Si les avis ont pu diverger sur certains vins, tous ont été surpris par la complexité et la variété des profils aromatiques, souvent bien éloignés de l'image "classique" que l'on peut avoir du Muscadet. Et de reconnaître l'incroyable rapport qualité-prix-plaisir de ces vins
(entre 6 et 15 €) ! A l'aveugle, peu de dégustateurs auraient placé ces vins en Loire-Atlantique... comme l'ont prouvé par le passé d'autres dégustations à l'aveugle "opposant" Muscadet et grands vins blancs d'autres vignobles, comme
celle-ci.
Et de se rendre compte de l'aspect "gastronomique" de ces vins raffinés, qui ne sont pas destinés à être bu uniquement avec des produits de la mer, mais aussi des plats épicés, exotiques, des viandes blanches, des fromages...

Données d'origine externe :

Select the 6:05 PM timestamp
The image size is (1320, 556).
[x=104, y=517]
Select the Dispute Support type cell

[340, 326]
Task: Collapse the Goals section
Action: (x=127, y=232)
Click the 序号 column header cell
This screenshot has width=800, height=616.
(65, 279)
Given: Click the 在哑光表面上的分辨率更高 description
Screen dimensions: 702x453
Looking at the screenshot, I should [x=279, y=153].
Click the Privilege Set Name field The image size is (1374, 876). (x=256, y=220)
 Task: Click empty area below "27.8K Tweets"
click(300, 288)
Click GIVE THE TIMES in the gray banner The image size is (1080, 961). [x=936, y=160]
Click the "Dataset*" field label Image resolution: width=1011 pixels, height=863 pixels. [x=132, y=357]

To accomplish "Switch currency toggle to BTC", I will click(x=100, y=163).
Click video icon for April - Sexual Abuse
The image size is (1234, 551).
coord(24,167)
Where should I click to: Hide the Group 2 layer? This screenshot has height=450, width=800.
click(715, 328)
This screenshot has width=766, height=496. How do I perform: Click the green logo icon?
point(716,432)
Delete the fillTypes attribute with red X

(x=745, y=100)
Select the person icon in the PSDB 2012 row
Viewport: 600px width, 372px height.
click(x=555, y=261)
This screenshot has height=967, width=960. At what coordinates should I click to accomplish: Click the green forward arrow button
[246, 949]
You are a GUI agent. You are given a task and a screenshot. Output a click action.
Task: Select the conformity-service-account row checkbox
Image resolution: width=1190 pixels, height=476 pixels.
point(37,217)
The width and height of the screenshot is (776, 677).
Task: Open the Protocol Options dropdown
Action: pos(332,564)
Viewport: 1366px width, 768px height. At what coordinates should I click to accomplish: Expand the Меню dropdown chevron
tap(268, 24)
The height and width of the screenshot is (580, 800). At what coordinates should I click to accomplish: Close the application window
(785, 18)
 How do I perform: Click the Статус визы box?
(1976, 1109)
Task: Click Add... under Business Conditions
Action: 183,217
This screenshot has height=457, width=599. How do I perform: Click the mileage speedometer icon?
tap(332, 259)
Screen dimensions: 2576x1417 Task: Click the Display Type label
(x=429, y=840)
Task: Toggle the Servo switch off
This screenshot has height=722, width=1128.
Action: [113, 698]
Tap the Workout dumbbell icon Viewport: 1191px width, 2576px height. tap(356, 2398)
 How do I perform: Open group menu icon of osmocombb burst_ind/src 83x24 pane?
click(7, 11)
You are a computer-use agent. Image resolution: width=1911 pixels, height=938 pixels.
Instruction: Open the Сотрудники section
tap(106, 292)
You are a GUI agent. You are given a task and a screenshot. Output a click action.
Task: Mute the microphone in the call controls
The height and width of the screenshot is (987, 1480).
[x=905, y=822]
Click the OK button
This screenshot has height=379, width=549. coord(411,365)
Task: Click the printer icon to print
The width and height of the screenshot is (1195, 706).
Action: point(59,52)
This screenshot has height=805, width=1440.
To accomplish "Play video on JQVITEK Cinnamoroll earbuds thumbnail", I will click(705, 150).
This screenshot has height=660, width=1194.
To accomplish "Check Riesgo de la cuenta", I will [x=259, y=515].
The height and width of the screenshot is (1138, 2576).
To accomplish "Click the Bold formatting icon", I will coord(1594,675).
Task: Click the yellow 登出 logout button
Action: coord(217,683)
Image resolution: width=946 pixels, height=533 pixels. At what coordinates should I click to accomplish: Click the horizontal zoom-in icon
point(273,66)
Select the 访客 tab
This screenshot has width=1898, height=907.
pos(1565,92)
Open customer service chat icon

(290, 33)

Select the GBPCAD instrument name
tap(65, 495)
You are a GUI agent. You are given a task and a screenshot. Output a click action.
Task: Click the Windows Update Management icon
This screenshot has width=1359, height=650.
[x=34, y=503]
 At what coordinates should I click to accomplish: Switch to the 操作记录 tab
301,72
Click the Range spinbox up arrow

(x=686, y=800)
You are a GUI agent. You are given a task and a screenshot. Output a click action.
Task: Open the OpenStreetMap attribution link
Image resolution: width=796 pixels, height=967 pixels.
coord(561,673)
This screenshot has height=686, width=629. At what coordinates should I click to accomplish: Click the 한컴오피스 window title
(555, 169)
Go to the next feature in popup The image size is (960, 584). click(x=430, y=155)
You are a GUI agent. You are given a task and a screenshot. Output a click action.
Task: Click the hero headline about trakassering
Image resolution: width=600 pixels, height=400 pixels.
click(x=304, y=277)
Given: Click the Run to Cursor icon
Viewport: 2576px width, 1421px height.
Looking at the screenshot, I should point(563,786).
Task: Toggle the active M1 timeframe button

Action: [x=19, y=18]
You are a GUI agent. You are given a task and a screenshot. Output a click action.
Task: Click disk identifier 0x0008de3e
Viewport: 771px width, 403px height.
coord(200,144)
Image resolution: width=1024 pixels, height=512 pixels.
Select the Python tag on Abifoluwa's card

Malheureusement, cette région viticole souffre encore d'une image déplorable pour beaucoup, liée en grande partie à une stratégie quantitative plus que qualitative de la grande majorité des vignerons nantais
(70% est vendu au négoce).
Ce vignoble se remet péniblement de la
terrible crise de 2008, qui a conduit à
l'arrachage de près de 20% du vignoble.
Comme l'écrit le journaliste de
Breizh-Info dans son article
"Muscadet : le dernier des grands vins blancs" :
"Rien n’y fait ! Le désamour entre les Nantais et le Muscadet paraît manifeste. Ce divorce résulte de trois longues décennies d’errements, durant lesquelles, une production de grande diffusion, assise sur une production libérale, s’est appliquée à discréditer le grand potentiel du terroir".
Pour lutter contre cet état de fait, l'association
Les Vignes de Nantes s'est créée, regroupant la majorité des meilleurs vignerons de l'appellation, dont les vins sont pourtant présents sur les plus belles tables de la planète.
Quant à moi, je vais poursuivre le combat pour la reconnaissance des grands vins du Muscadet, en servant ce soir à nos convives cette magnifique cuvée
"Haute-Tradition" 2010 de Jo Landron, pour magnifier un plat oriental...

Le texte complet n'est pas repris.